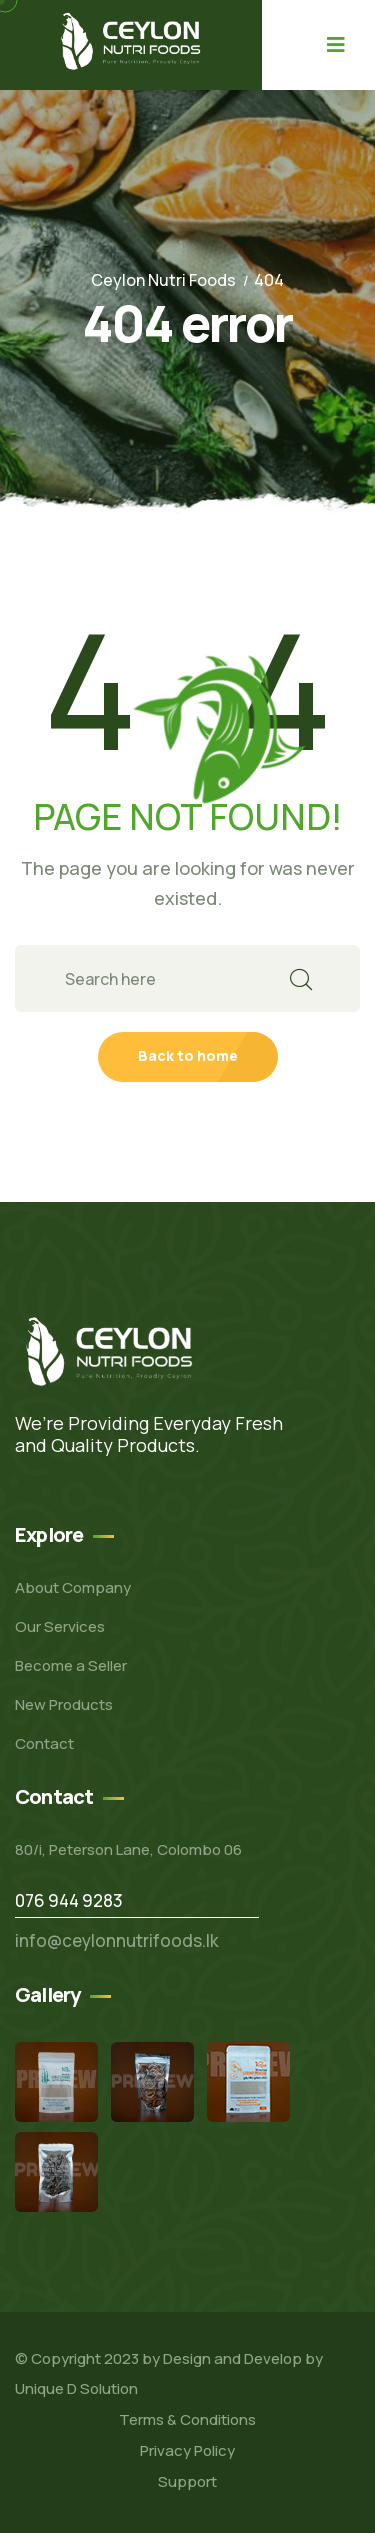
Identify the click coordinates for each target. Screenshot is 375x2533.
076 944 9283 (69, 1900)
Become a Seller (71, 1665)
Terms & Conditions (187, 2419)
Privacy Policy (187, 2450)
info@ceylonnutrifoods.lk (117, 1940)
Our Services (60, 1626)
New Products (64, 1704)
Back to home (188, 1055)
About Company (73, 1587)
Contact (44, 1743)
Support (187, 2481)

Written problem
Give every line of the items above as a numbered list, skipping blank lines and omitting the pictures.

Task output
1. Identify the click coordinates for each target. Screenshot is 375x2533.
2. 076 944 9283 (69, 1900)
3. Become a Seller (71, 1665)
4. Terms & Conditions (187, 2419)
5. Privacy Policy (187, 2450)
6. info@ceylonnutrifoods.lk (117, 1940)
7. Our Services (60, 1626)
8. New Products (64, 1704)
9. Back to home (188, 1055)
10. About Company (73, 1587)
11. Contact (44, 1743)
12. Support (187, 2481)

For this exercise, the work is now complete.